1. Trata-se, na origem, de Ação Popular para anular o contrato
firmado diretamente entre o Município de Bataguassu/MS e o advogado,
com ressarcimento dos valores recebidos. Em Embargos de Divergência,
o causídico insurge-se contra a ordem de devolução da remuneração
percebida como contraprestação dos serviços, sob pena de
enriquecimento sem causa da Administração.
2. A especialidade do serviço técnico está associada à singularidade
que veio a ser expressamente mencionada na Lei 8.666/1993. Envolve
serviço específico que reclame conhecimento peculiar do seu executor
e ausência de outros profissionais capacitados no mercado, do que
decorre a inviabilidade de certame.
3. No caso concreto, verifica-se que, a despeito dos inúmeros
precedentes colacionados nos Embargos de Divergência, inexiste
similitude fática entre os julgados, pois se reconheceu que "o
trabalho efetivamente prestado não exigiu conhecimentos técnicos
especializados e poderia ter sido realizado pelos servidores
concursados do ente municipal" (fl. 1.796, e-STJ). E, se é verdade
que tais servidores poderiam realizar a tarefa, o serviço era
desnecessário e o dano ao erário abrange a totalidade dos valores
pagos, sobretudo diante da informação de que "o município possuía
quadro próprio de advogados" (fl. 1.796, e-STJ).
4. Exemplificativamente, os EREsp 260.821/SP, mencionados no
recurso, são claros ao afirmar na própria ementa: "não há por que
cogitar de dano à moralidade administrativa que justifique a
condenação do administrador público a restituir os recursos
auferidos por meio de crédito aberto irregularmente de forma
extraordinária, quando incontroverso nos autos que os valores em
questão foram utilizados em benefício da comunidade". No REsp
802.378/SP, da Primeira Turma, Relator o então Ministro do STJ Luiz
Fux, por exemplo, também citado no recurso, consignou-se que os
contratados prestaram regularmente serviços tidos por emergenciais.
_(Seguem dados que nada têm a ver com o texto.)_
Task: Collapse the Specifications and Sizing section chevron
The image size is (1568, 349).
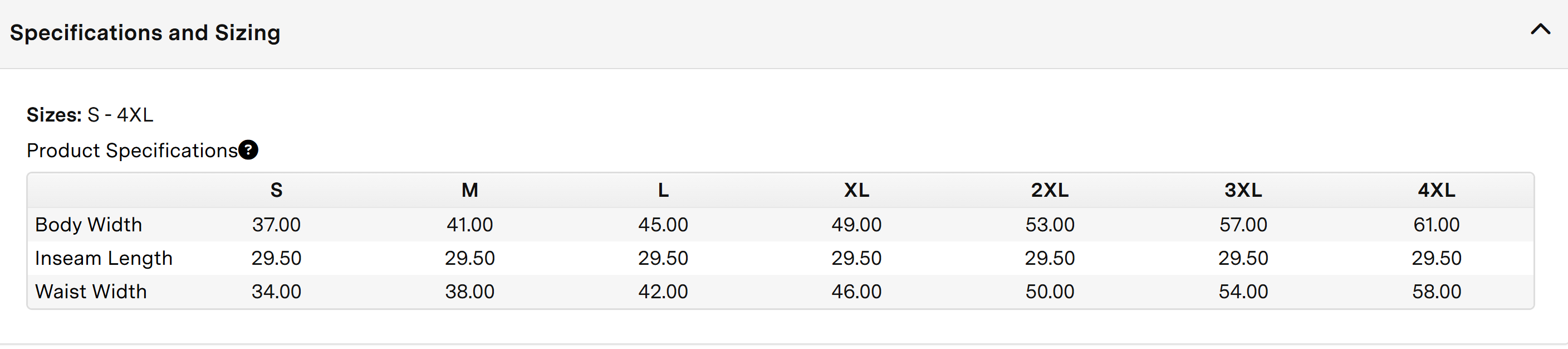Action: tap(1540, 29)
No REsp 753.039/PR, de igual relatoria, manteve-se acórdão em que "o
Tribunal local determinou o pagamento [...] que entendeu valor acima
do preço de mercado da obra, obstando a devolução integral.
Houve serviço regularmente cumprido, necessário e de boa-fé". Por
tal razão a ementa reitera inexistir dano à moralidade
administrativa "quando incontroverso nos autos que os valores em
questão foram utilizados em benefício da comunidade".
5. Considerando a premissa fática do acórdão recorrido, é evidente
que o dispensável valor gasto com a ilegal contratação acarretou
prejuízo ao erário, o qual deve ser ressarcido. A leitura do voto
condutor não permite verificar a boa-fé do contratado, estando
assentado que "o trabalho desenvolvido pelo advogado contratado mais
se aproxima de exercício de fiscalização e de cobrança, o que
poderia e deveria ser realizado por servidor concursado do
Município".
6. Analisando os paradigmas da Primeira Turma apresentados,
conclui-se que nenhum consignou a má-fé do prestador de serviços ou
a desnecessidade do serviço.
7. Embargos de Divergência não conhecidos, ante a ausência de
similitude fática entre os acórdãos.
Decisão Completa
Vistos, relatados e discutidos os autos em que são partes as acima
indicadas, acordam os Ministros da Primeira Seção do Superior
Tribunal de Justiça: ""Prosseguindo no julgamento, a Seção, por
maioria, não conheceu dos embargos, nos termos do voto do Sr.
Ministro Herman Benjamin, que lavrará o acórdão, vencidos o Ministro
Relator e a Sra. Ministra Assusete Magalhães."
Votaram com o Sr. Ministro Herman Benjamin os Srs. Ministros Sérgio
Kukina, Regina Helena Costa e Gurgel de Faria.
Não participaram do julgamento os Srs. Ministros Og Fernandes e
Mauro Campbell Marques.
Ausente, justificadamente, o Sr. Ministro Francisco Falcão."